Consignes:
**a.** D'après l'article sur le pouvoir régalien et l'Internet en Algérie, quel câble le séisme de mai 2003 a-t-il endommagé ?
**b.** Recopiez mot pour mot le passage de l'article sur le pouvoir régalien et l'Internet en Algérie, en commençant par « A tribord ou » et en allant jusqu'à « vitrine électronique mondiale. ».

━━━ Texte fourni

Envoyer à un ami | Version à imprimer | Version en PDF

Le pouvoir régalien en Algérie et l'Internet

par Cherif AISSAT

La présente croisière sur l'océan mondial de l'information a démarré le 10 février 2010. Nos escales ciblées sont les ports, sites Internet des institutions régaliennes algériennes.

A tribord ou à bâbord, nos vagues sont calmes. Faut-il rappeler que le séisme de mai 2003 a eu raison du câble ALPAL1 qui nous relie au reste du monde, et depuis c'est ALPAL2, malgré des débits faibles, qui est devenu notre tuyau numérique. Notre propos est de tirer les portraits succincts des sites visités. Ces derniers étant notre vitrine électronique mondiale.

━━━━━━
━━━ Données fournies

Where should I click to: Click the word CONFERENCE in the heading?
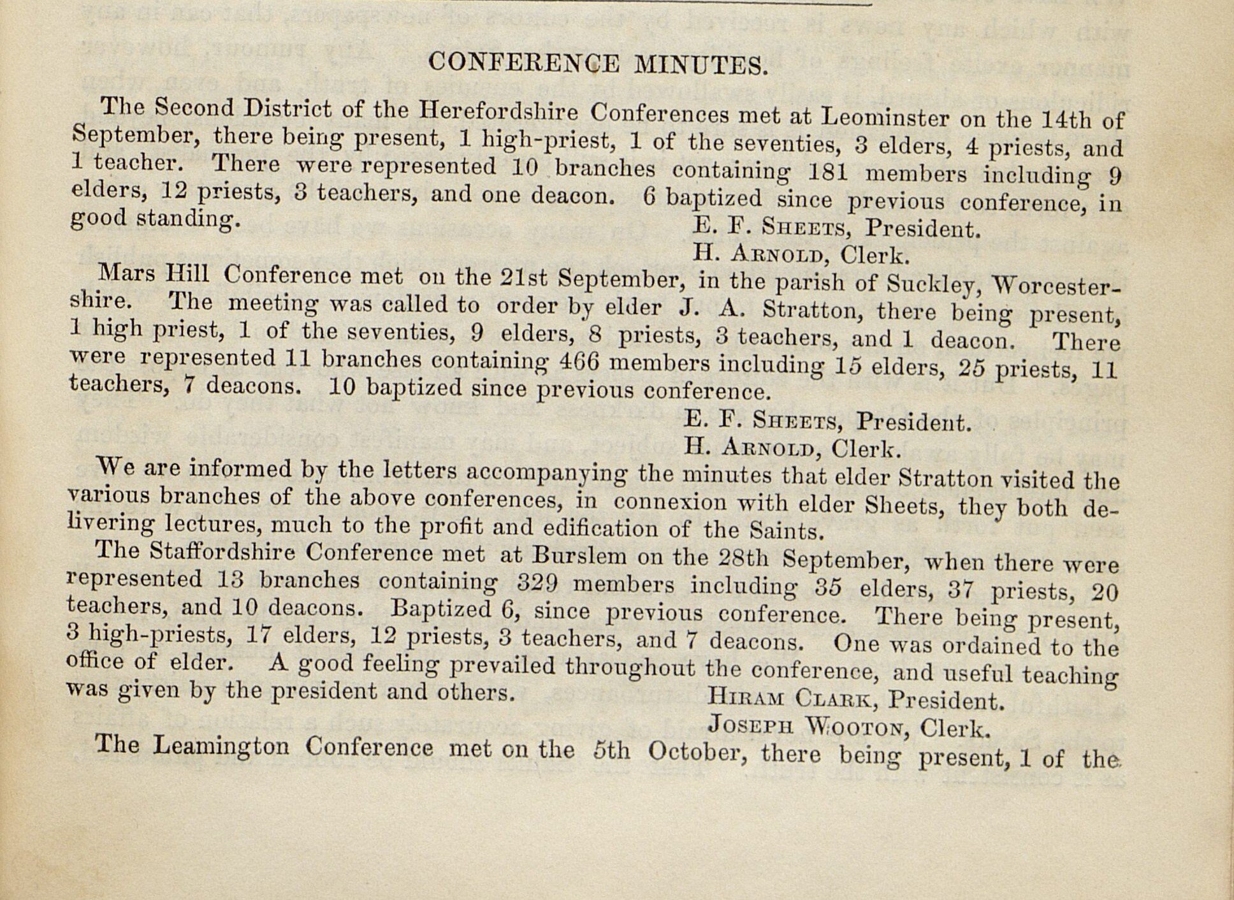pyautogui.click(x=523, y=62)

━━━━━━

Liste des solutions:
**a.** Le câble ALPAL1.

**b.**
A tribord ou à bâbord, nos vagues sont calmes. Faut-il rappeler que le séisme de mai 2003 a eu raison du câble ALPAL1 qui nous relie au reste du monde, et depuis c'est ALPAL2, malgré des débits faibles, qui est devenu notre tuyau numérique. Notre propos est de tirer les portraits succincts des sites visités. Ces derniers étant notre vitrine électronique mondiale.